Patients with positive blood culture of XDR S. typhi underwent further screening for inclusion in study by physician. Before randomization, ECG monitoring, investigations including serum creatinine, liver function test, pregnancy test for married female participants will be done. If patient meet eligibility criteria and physician enrolled, randomization will be done and treatment will be allocated.

Treatment Period:

During treatment period, on D3 clearance blood culture will be sent to check bacterial eradication or sterility of blood. Temperature, blood pressure, pulse will be monitored three times a day. If D3 blood culture and sensitivity report is still positive, second clearance blood culture will be sent on D7. On D7 ECG and LFTs will reassessed. On D7 of treatment detailed clinical assessment will be done in order to evaluate improvement in clinical condition and need of therapy modification "Discontinuation of treatment" based on the list of all terms and condition including hypersensitivity reaction, any adverse event. Total treatment duration will be 14 days. Resolution of symptoms, fever defervescence and blood culture clearance will be consider as study end point.

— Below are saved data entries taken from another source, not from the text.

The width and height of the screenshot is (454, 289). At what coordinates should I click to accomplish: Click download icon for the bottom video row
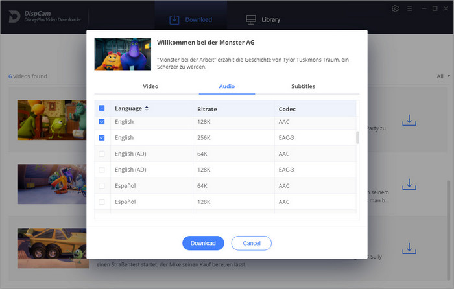[409, 249]
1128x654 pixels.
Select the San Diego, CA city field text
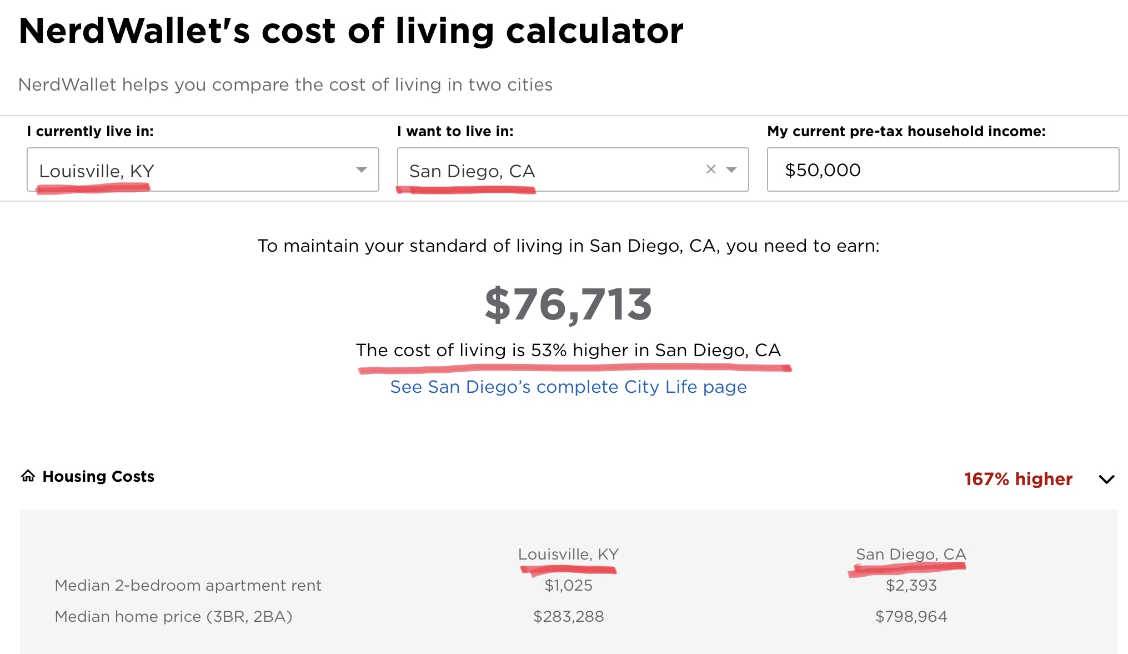point(472,171)
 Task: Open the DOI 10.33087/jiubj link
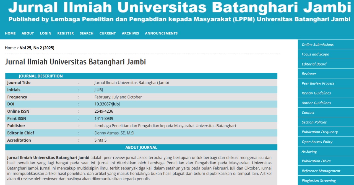(107, 104)
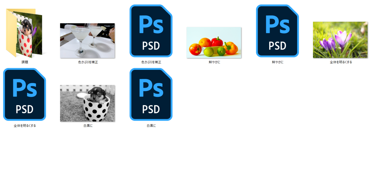The height and width of the screenshot is (196, 374).
Task: Click the 課題 folder name label
Action: coord(24,61)
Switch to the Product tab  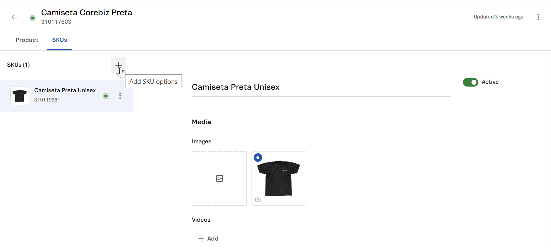coord(27,40)
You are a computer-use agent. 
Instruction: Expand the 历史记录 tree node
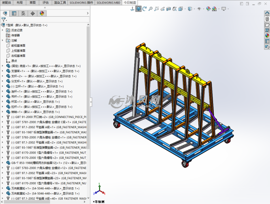tap(3, 30)
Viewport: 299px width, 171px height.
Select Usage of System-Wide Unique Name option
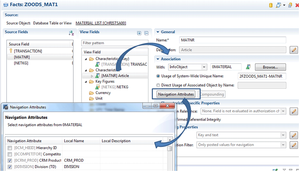[x=159, y=76]
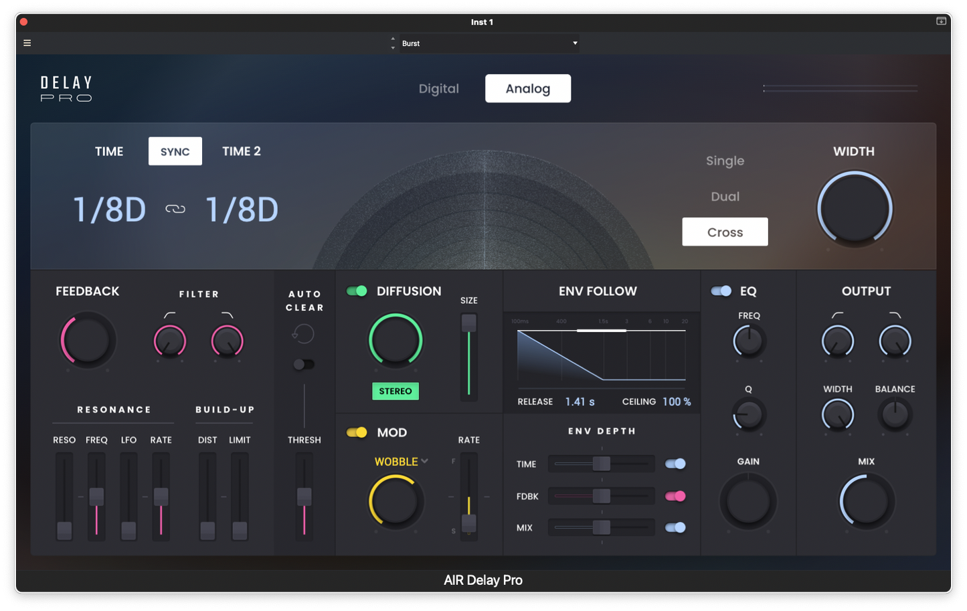The width and height of the screenshot is (967, 611).
Task: Open the WOBBLE mod shape dropdown
Action: tap(400, 461)
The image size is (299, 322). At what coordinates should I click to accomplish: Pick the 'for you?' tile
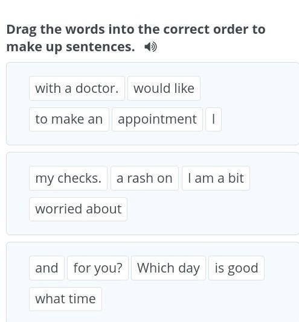[98, 268]
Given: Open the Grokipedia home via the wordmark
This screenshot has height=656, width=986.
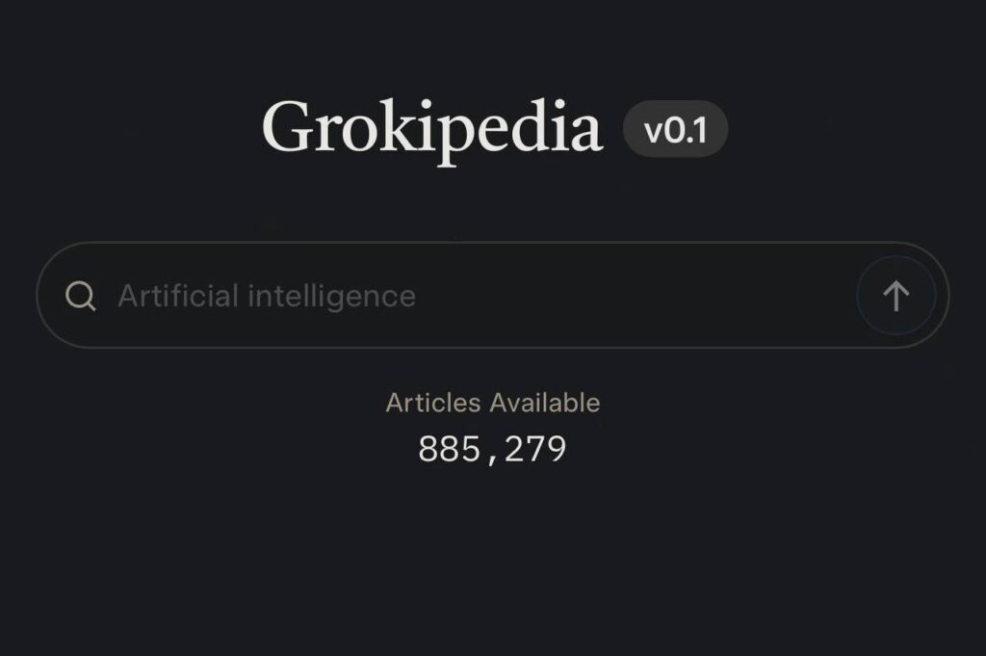Looking at the screenshot, I should (x=431, y=128).
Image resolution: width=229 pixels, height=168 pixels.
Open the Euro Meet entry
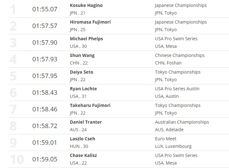pyautogui.click(x=166, y=139)
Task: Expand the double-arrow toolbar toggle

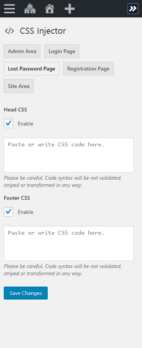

Randomization and Blinding:

The participant meeting all the inclusion and exhibits no characteristics of exclusion criteria will be eligible to enroll in the study. The written informed consent will be taken and signed ICF will be obtained from participant. The participants will be enrolled in the study based on randomization. The randomization will be done by using randomization allocation software. The office of research and innovation (ORIC) personnel independent from the study will randomize and allocate treatment group. This is an open-label study; thus, both the investigators and participants will be aware of the treatment allocation after randomization. Principle investigator will enroll participants in collaboration with physician. The office of research and innovation (ORIC) personnel will develop envelope containing allocation sequence and treatment option either standard treatment or intervention treatment. Envelop will hand over to physician and will assign treatment option to participants.

Study treatment and Intervention:

For the standard care protocol, patients are initially treated with meropenem 1g intravenously every 8 hours. Once their condition stabilizes , treatment is transitioned to oral azithromycin. The transition involves administering a first dose of azithromycin 1g orally, followed by a daily dose of 500mg orally. Intravenous meropenem will continue until 24 hours after the patient's fever has resolved, after which the treatment will switch to oral azithromycin.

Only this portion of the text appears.